BEGIN Dataset
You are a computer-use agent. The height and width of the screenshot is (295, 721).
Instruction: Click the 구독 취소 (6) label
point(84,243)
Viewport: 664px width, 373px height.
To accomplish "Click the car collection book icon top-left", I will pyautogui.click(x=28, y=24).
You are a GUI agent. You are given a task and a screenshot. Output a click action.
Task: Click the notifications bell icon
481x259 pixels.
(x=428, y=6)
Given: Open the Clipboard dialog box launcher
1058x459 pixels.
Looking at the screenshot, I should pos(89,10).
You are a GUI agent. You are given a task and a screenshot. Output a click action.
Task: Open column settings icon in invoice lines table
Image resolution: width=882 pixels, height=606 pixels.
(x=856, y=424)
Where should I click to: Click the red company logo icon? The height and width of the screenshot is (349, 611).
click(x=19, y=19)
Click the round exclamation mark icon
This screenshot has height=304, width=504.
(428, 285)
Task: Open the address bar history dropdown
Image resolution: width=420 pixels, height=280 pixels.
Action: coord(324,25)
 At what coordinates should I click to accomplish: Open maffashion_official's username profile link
END Dataset
--- Set exercise ---
Write each of the lines above as one string in a JSON list, leaving out any blank lines.

--- Result ---
[
  "You are a computer-use agent. The height and width of the screenshot is (295, 721).",
  "Instruction: Click the 구독 취소 (6) label",
  "point(84,243)",
  "Viewport: 664px width, 373px height.",
  "To accomplish \"Click the car collection book icon top-left\", I will pyautogui.click(x=28, y=24).",
  "You are a GUI agent. You are given a task and a screenshot. Output a click action.",
  "Task: Click the notifications bell icon",
  "481x259 pixels.",
  "(x=428, y=6)",
  "Given: Open the Clipboard dialog box launcher",
  "1058x459 pixels.",
  "Looking at the screenshot, I should pos(89,10).",
  "You are a GUI agent. You are given a task and a screenshot. Output a click action.",
  "Task: Open column settings icon in invoice lines table",
  "Image resolution: width=882 pixels, height=606 pixels.",
  "(x=856, y=424)",
  "Where should I click to: Click the red company logo icon? The height and width of the screenshot is (349, 611).",
  "click(x=19, y=19)",
  "Click the round exclamation mark icon",
  "This screenshot has height=304, width=504.",
  "(428, 285)",
  "Task: Open the address bar history dropdown",
  "Image resolution: width=420 pixels, height=280 pixels.",
  "Action: coord(324,25)",
  " At what coordinates should I click to accomplish: Open maffashion_official's username profile link"
]